The Dynamics of Income Expectations and Redistribution Preferences

Date
-
Event Sponsor
Co-sponsored by the Europe Center
Location
Encina Hall West, Room 400 (Graham Stuart Lounge)
Speaker

Daniel Stegmueller, Assistant Professor of Political Science, Duke University

 

Abstract

Income is a central concept in political economy models of redistribution preferences. How-ever, empirical results regarding the effect of income on preferences are surprisingly incon-clusive. In this paper, I argue for the centrality of individuals’ long-term income expectations. Individuals predict their future income based on past income dynamics and their current economic situation. Income shocks, such as becoming unemployed or getting divorced, are included in this expectation formation process. Thus, individuals form redistribution preferences based on the present-day value of their expected future income and not only based on short-term income fluctuations as captured by cross-sectional surveys. To test my argument I use individual-level panel data from the UK spanning 1991 to 2007. I develop a Bayesian simultaneous dynamic panel model, which jointly models the process of individuals’ income dynamics, their future expected income, and their preferred level of redistribution. I find clear evidence for the central role of income expectations, and only limited effects of current income and short-term income shocks.

 

Biography

Daniel Stegmueller is an Assistant Professor in the Department of Political Science at Duke University. He's also an associate member of Nuffield College, University of Oxford, and of CAGE, University of Warwick. 

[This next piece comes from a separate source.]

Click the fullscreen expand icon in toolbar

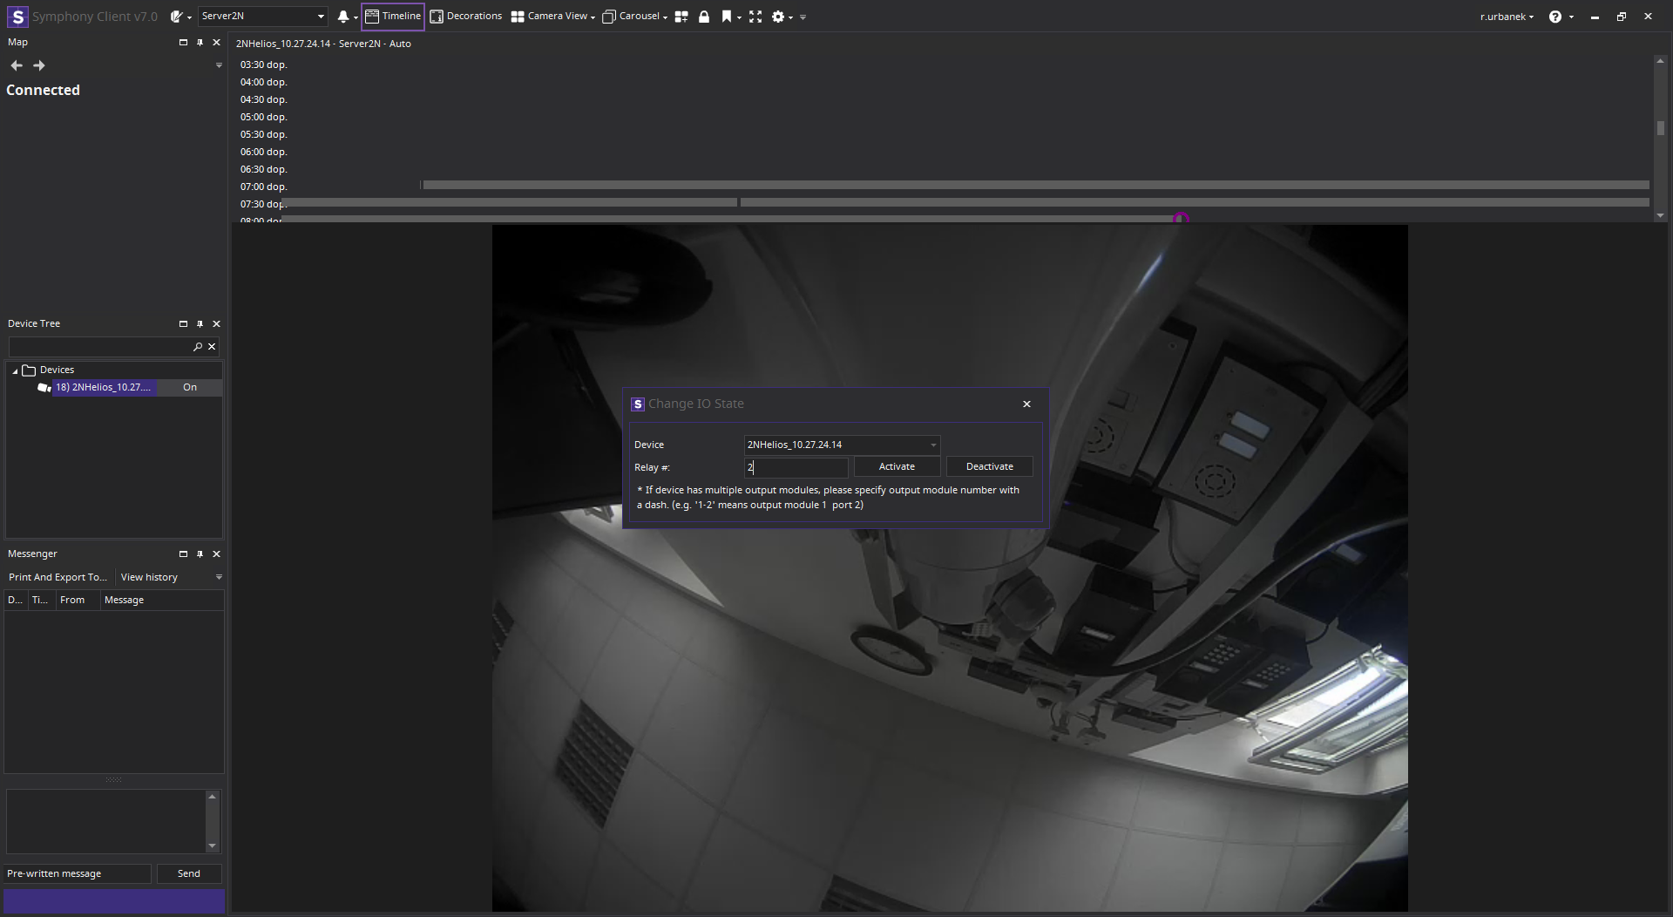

His research lies at the intersection of political economy and political behavior. He studies political preferences and choices in advanced industrialized societies, specifically individuals' preferences for redistribution and redistributive voting. He's interested in how these are shaped by social structure and institutions, but also by basic individual characteristics, such as cognitive and non-cognitive skills.

Methodologically, he's interested in applied Bayesian modeling, Bayesian Nonparametrics, hierarchical/multilevel models, measurement and discrete choice models. He's particularly interested in applying these models to problems of comparative/cross-cultural research and to panel data.